A
small town in Iowa has
forced its high school students to apologize for wearing red, white, and blue attire to a sporting event. "The Valley High School students' USA-themed attire was seen as offensive because some of the rival school's players were from refugee families."
Oh, well, instead let's wear colors to celebrate whatever place was so hellish that you fled halfway around the world to get here.
8 comments:
There is nothing someone can do, that cannot be construed as offensive by someone.
Wasn't it Cardinal Richelieu that said "give me one sentence written by a man, and I will find something in it to hang him?"? Same principle in play here.
This victim culture the left is fertilizing is absolutely sickening. Makes me want to give them something to feel victimized about
My two sons from Romania get incensed when they hear about these stories.
A minor note: Valley High is in West Des Moines, a suburb of Des Moines. It's not a small town, and the Des Moines Metropolitan Area is not small, either. Although, this attitude from the home of the Des Moines Register isn't surprising. Nor is the attitude of the Precious Ones of Des Moines North High, in Des Moines proper, surprising.
To the point of the post: it's the administration members of West Des Moines' Valley High who are behaving in a despicably offensive manner. Calling our national colors racist is itself stinkingly racist; Valley High's management (not leadership) should have pushed back against the slurs from North.
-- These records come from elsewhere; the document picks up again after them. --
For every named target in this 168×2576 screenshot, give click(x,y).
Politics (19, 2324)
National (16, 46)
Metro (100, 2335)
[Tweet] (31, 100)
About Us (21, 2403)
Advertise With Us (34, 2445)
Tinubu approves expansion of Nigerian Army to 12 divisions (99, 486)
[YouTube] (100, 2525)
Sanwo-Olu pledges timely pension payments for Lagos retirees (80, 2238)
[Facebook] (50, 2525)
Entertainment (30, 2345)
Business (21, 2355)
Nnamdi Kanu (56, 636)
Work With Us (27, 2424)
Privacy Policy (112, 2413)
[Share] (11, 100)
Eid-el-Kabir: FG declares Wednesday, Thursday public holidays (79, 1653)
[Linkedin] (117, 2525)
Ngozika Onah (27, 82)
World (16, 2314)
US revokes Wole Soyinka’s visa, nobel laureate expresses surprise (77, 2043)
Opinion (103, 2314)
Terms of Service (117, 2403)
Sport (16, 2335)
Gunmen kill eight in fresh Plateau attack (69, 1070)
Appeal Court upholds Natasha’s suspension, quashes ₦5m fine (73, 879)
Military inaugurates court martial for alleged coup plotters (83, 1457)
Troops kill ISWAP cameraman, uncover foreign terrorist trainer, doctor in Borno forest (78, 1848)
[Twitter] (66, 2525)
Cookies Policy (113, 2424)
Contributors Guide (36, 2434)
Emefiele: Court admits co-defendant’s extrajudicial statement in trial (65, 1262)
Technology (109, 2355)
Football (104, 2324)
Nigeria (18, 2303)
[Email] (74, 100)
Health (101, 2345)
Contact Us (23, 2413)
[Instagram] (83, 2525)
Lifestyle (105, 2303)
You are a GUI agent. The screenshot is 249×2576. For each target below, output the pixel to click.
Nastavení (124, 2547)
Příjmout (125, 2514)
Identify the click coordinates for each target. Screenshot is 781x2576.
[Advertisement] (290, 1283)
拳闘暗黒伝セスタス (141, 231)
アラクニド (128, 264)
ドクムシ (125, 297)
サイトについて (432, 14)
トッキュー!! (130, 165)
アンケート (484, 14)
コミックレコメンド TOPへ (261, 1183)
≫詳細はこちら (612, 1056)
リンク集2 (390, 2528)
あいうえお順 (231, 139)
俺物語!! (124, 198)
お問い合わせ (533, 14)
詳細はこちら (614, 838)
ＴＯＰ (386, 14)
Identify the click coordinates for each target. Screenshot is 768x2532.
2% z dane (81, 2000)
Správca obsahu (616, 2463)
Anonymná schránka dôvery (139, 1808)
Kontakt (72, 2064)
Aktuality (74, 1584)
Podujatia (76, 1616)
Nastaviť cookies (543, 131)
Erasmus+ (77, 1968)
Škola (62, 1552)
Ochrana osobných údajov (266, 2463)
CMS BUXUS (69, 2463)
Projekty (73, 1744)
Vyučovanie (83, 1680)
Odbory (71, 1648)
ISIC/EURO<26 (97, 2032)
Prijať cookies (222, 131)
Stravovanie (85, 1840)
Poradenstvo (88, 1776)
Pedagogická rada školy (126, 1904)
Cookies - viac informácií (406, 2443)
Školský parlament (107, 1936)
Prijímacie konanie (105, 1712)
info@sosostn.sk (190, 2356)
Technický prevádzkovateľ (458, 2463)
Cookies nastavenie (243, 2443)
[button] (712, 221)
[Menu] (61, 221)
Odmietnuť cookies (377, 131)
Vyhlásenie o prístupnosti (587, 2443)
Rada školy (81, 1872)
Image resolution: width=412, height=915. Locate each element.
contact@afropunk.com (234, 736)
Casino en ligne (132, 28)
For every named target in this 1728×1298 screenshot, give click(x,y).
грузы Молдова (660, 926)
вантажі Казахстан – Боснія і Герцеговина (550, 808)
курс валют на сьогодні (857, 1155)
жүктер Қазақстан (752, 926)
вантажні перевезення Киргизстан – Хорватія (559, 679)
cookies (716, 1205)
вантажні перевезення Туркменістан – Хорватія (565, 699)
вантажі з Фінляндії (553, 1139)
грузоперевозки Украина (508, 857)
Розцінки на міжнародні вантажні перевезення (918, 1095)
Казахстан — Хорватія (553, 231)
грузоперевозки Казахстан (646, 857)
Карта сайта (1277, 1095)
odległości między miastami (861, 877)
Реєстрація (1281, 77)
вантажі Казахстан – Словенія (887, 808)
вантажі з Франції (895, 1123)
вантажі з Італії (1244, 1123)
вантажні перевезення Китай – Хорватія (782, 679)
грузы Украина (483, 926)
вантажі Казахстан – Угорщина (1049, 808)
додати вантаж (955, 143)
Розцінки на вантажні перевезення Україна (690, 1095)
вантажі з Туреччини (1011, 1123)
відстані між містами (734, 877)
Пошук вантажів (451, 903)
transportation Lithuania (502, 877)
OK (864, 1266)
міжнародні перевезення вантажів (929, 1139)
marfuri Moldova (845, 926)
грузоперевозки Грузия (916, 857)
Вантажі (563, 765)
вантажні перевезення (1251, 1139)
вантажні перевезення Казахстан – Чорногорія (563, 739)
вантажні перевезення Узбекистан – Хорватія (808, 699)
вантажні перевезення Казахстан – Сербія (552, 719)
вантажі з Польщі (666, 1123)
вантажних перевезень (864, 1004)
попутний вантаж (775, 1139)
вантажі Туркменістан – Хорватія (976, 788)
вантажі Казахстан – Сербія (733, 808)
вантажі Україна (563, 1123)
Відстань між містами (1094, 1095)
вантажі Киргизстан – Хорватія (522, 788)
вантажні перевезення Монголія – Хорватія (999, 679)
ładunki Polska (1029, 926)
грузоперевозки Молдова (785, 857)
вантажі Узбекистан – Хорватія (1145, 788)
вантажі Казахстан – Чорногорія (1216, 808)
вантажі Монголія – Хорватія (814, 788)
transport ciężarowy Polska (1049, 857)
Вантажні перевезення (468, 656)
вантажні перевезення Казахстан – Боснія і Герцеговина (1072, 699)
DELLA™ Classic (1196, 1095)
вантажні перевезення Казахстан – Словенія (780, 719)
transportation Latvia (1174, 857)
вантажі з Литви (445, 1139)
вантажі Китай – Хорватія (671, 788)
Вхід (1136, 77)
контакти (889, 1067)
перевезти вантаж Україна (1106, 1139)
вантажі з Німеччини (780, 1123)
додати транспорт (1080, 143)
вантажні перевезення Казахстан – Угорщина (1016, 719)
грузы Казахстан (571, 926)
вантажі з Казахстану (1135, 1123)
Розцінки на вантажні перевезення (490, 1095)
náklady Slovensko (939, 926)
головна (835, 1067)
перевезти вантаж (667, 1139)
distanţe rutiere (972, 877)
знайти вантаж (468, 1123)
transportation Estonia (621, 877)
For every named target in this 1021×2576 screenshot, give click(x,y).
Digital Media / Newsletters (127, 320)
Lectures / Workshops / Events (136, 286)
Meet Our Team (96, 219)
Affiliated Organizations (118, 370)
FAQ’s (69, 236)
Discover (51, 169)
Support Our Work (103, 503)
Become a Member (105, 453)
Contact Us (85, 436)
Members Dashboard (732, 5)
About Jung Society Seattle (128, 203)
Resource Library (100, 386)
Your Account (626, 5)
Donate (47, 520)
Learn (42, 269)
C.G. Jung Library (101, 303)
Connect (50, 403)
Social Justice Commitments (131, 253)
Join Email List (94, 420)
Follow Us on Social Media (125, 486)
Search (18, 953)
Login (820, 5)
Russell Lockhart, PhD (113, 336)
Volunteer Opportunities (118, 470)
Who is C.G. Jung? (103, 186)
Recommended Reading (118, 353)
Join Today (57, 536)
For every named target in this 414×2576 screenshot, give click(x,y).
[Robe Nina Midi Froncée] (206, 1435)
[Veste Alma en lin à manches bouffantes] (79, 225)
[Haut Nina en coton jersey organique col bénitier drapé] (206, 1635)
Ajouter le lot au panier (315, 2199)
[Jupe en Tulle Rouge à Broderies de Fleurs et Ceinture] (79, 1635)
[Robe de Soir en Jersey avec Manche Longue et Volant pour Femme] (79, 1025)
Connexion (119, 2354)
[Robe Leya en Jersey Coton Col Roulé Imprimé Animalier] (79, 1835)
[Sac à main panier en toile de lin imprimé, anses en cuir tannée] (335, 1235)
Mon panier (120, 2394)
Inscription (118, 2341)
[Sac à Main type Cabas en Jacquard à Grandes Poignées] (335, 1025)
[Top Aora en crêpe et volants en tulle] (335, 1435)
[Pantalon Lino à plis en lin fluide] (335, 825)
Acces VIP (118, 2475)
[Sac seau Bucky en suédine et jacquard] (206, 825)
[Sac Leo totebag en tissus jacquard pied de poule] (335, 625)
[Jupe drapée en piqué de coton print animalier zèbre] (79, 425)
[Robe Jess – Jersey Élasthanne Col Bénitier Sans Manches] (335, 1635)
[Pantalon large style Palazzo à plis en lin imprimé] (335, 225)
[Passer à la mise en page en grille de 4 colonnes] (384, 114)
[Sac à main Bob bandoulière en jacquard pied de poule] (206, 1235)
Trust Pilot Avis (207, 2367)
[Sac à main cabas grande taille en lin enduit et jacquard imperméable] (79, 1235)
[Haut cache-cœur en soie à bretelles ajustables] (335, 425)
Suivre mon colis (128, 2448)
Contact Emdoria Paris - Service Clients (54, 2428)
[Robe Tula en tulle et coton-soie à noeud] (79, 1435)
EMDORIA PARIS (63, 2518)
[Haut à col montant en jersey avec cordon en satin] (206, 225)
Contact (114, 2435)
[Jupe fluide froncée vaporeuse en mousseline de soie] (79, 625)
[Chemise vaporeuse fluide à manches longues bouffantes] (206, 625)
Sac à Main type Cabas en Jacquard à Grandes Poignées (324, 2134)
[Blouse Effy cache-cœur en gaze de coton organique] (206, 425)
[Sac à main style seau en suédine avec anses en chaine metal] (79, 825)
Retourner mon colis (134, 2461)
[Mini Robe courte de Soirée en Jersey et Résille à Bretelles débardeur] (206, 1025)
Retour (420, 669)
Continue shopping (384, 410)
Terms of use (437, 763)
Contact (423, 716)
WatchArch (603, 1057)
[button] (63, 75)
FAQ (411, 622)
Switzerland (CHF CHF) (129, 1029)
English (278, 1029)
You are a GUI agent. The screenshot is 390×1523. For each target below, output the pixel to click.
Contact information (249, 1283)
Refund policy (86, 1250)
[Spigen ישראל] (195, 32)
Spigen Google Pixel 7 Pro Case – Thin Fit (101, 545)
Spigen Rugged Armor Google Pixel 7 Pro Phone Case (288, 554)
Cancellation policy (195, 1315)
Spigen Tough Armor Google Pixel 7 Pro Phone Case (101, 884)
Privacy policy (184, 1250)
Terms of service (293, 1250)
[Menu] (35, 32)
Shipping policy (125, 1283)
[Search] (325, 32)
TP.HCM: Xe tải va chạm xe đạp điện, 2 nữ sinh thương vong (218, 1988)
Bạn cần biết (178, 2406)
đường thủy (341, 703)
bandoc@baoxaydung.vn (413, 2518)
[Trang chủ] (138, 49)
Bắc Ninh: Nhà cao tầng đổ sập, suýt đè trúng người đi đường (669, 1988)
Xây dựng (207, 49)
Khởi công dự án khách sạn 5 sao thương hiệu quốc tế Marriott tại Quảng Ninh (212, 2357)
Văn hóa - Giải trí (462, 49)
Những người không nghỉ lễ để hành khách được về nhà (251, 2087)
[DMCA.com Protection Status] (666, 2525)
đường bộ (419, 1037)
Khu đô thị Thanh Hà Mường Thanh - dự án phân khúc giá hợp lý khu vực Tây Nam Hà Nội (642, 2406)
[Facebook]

Valley's management should apologize to its students and parents and to our great nation at large, and then they should be terminated for cause.
Full stop.
Eric Hines
OK, corrected.
Were any actual refugees complaining?
I recall one of those incidents in Britain where someone was doing something completely inoffensive and suddenly panicked and announced that they would stop doing whatever it was immediately, because it was offensive to Muslims. The newspaper I was reading this in had found a local spokes-Muslim who said whatever the thing was, wasn't offensive at all to Muslims, and expressed puzzlement about the whole thing.
Thus do horrible and stupid officials act to inflame racial tensions and stoke resentment. "Let's you and him fight!"
Piggybacking on jaed's comment. We have had several "brown bag" lunch lectures or discussions at the Department of Health and Human Services over the years, as I think has happened in many places. Some person took it upon themselves to group email everyone in the department that the name should be changed because it was offensive to black people. His reasoning was that there were exclusive African-American clubs that admitted people only if they were lighter than a paper back, so the topic was sensitive among AA's.
Did I mention this is New Hampshire? We have very few black people here and maybe a third are from Africa. The rest are a pretty thick-skinned lot who don't get easily offended. Lots of ex-military.
It's pretty clear what happened. Some white person learned about the old clubs and wanted to show off his or her knowledge. Reasoning that because it was theoretically possible that the mere mention of brown bags could have become insulting in African-American culture, they concluded that this must be the case.
Which is kind of insulting, when you think of it.
If you think about it, AVI, this is a disadvantage of the Internet, and of greater dissemination of knowledge generally. Back in the day, it was much less likely that your colleague would have ever heard of the brown bag rule, and thus be able to make mischief with it.
(I do give whoever it was a few points for realizing that the rule was one imposed by black people against other black people. I've heard many indignant references to it that assume it was created by white people. This is what "only white people can be racist" gets you.)
I'm just shaking my head. "We apologize for being the country you sought refuge in. Who do we think we are?"